The political leadership, however, must demonstrate greater maturity by prioritizing political stability, improving governance, maintaining fiscal discipline, and building durable strategic relationships within the international community. The Pakistan experience repeatedly shows that economic gains cannot be sustained without political cohesion, credible policymaking, and collective ownership of reform agendas across party lines.
The Pakistan economy during the first half of the ongoing financial year (FY) has delivered mixed results, reflecting both underlying growth momentum and unresolved vulnerabilities. The Pakistan Bureau of Statistics reported that during the first quarter of FY 2026 economic growth augmented to 3.71%, signaling a recovery that is increasingly broad based rather than limited to isolated sectors.
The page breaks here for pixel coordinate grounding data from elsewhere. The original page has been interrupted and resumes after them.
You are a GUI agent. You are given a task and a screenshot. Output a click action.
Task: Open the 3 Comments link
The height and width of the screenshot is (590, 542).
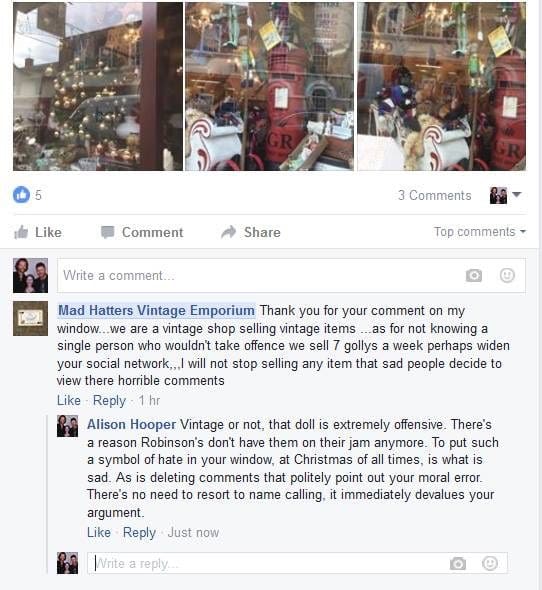[x=435, y=195]
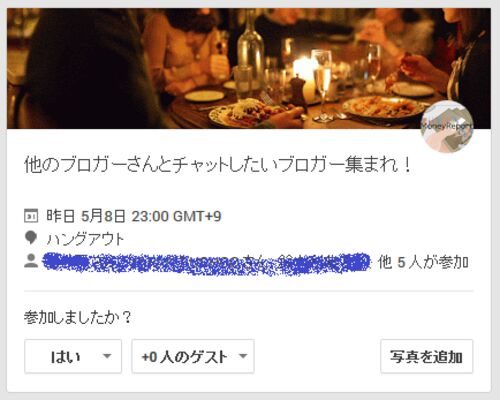Open the dinner party cover photo
Screen dimensions: 500x400
(x=249, y=68)
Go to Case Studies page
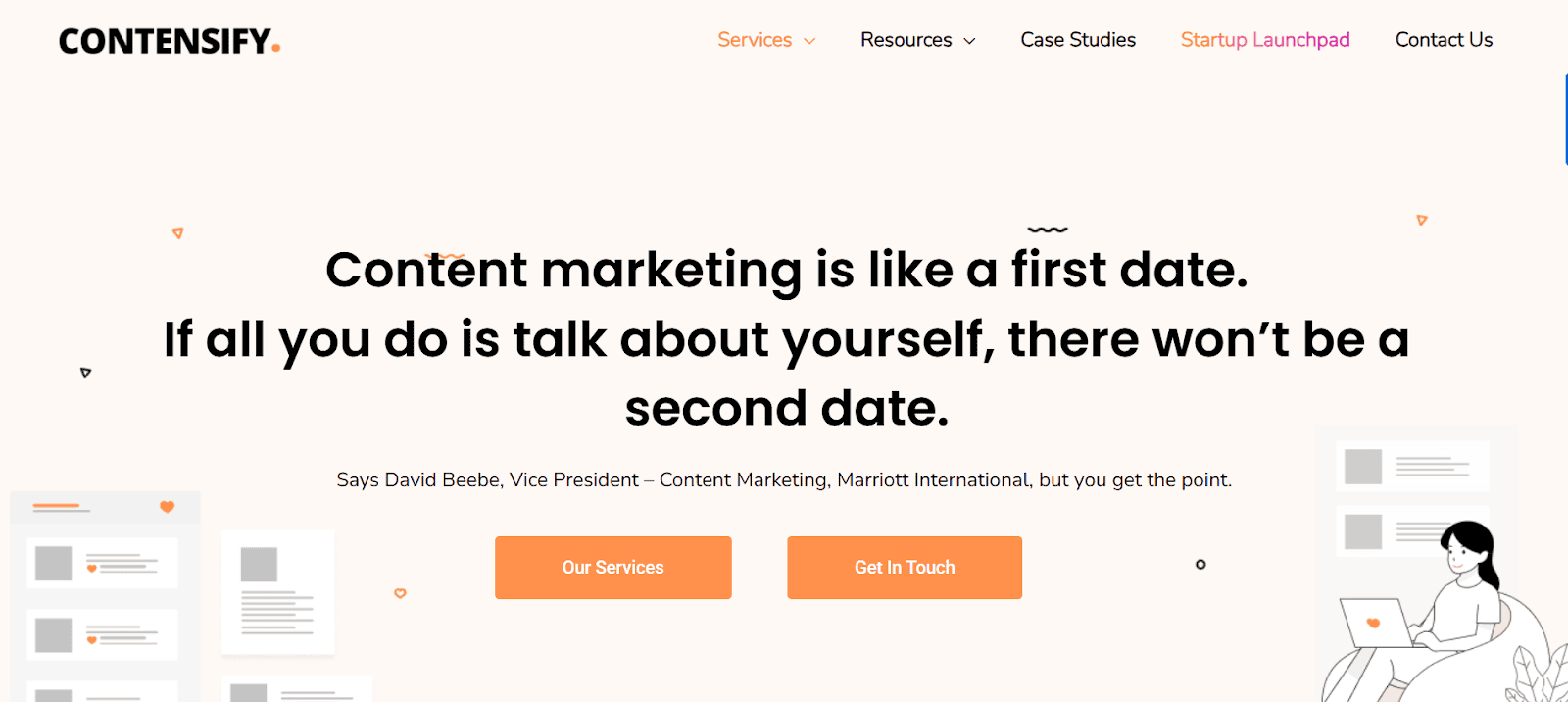This screenshot has width=1568, height=702. pos(1078,40)
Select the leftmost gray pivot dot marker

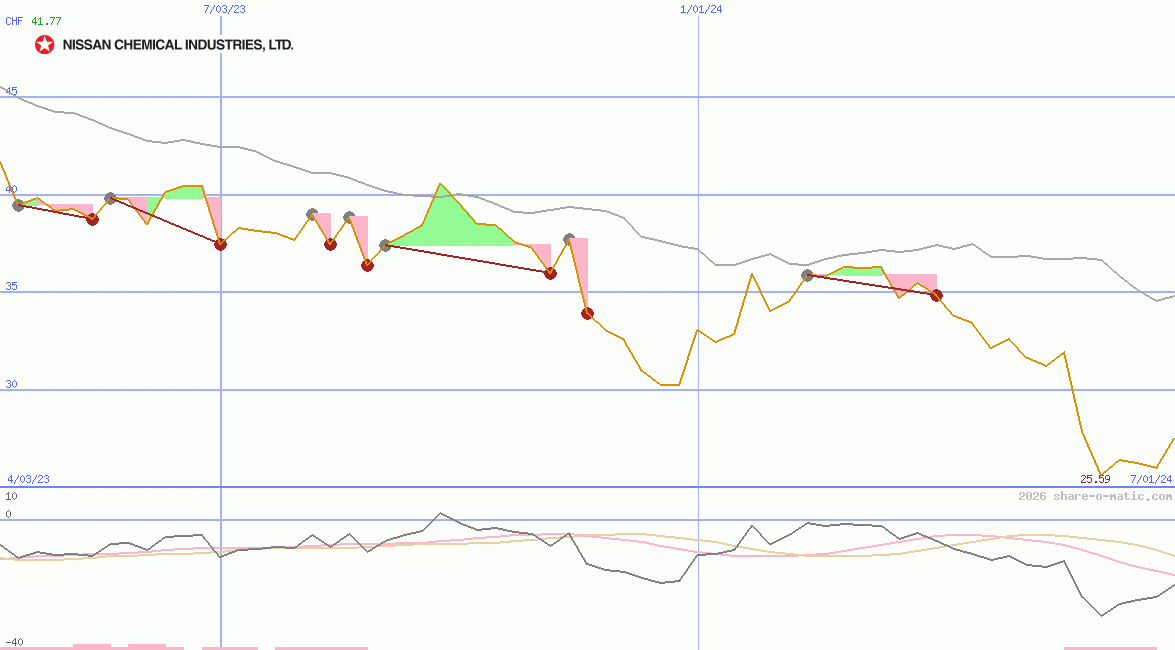coord(18,206)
The industrial sector emerged as the primary growth driver by expanding 9.38% as manufacturing activity improved and business confidence gradually returned. The agricultural sector continued to act as a stabilizing force by growing 2.89%, while the services sector posted growth of 2.35%, collectively anchoring the overall growth outcome.
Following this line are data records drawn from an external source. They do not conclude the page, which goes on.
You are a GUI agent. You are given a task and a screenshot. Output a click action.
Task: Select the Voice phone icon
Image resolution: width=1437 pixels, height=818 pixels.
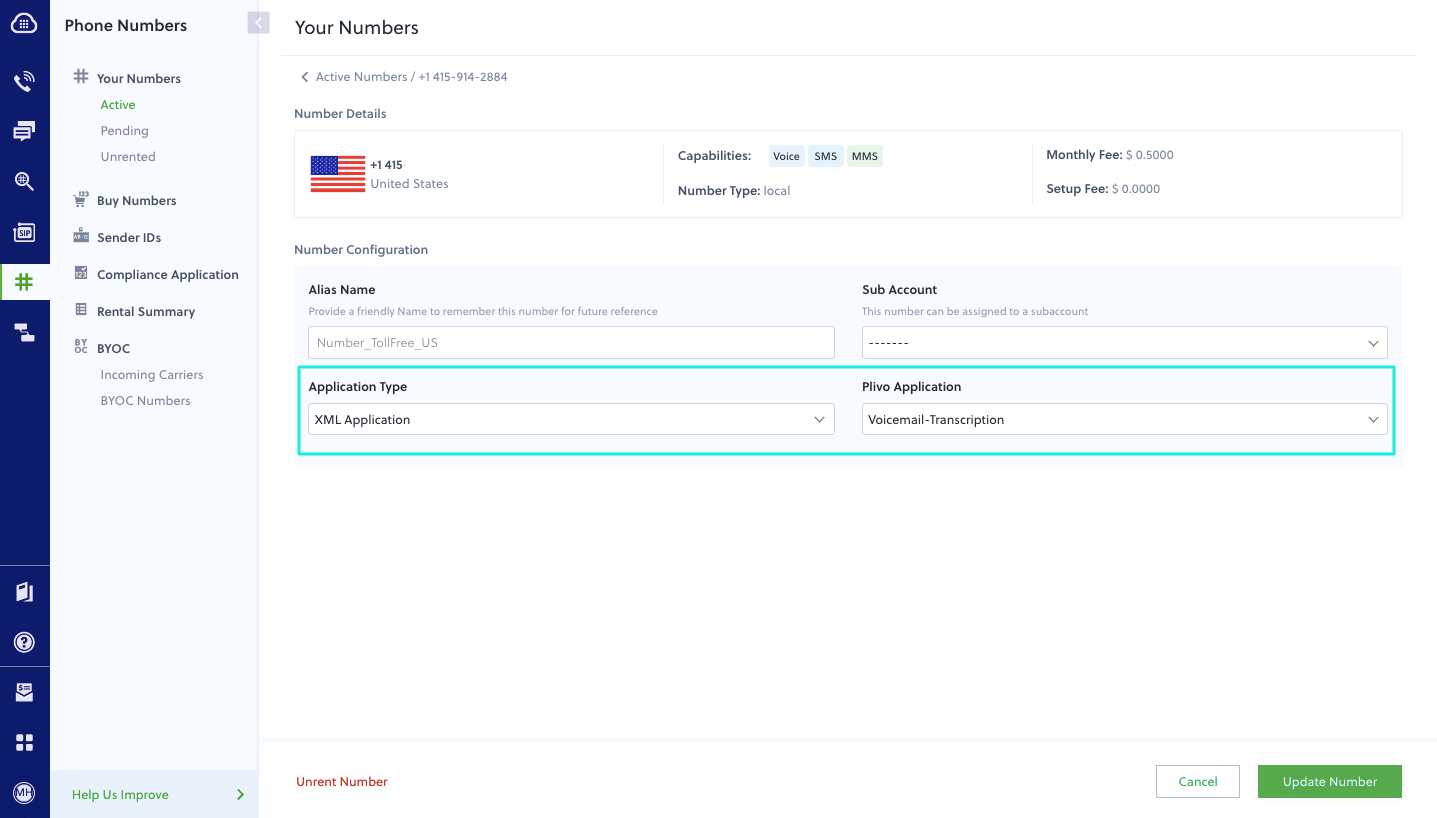tap(24, 80)
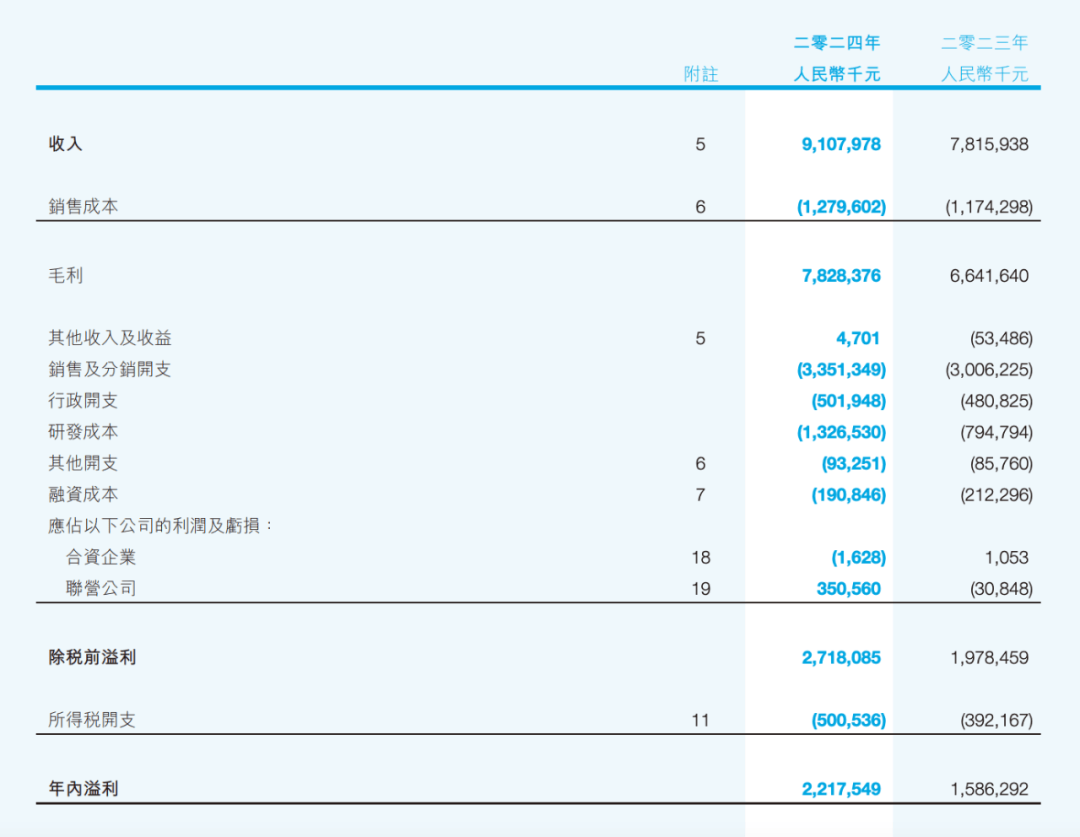Viewport: 1080px width, 837px height.
Task: Click the 除税前溢利 row label
Action: 92,657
The industrial recovery is further corroborated by Large Scale Manufacturing data showing a 5.02% expansion during the first quarter of FY 2026. The manufacturing base recorded growth across sixteen industrial sectors, including textiles and wearing apparel, food processing, nonmetallic mineral products, petroleum products, and automobiles, indicating a broad-based revival rather than a narrow rebound.
The fiscal performance has, however, remained relatively timid compared to past cycles, supported by improved revenue effort and controlled expenditures. The economy achieved its highest ever primary surplus in the last financial year amounting to Rs. 2.7 trillion or 2.4% of GDP, marking a significant milestone in fiscal management.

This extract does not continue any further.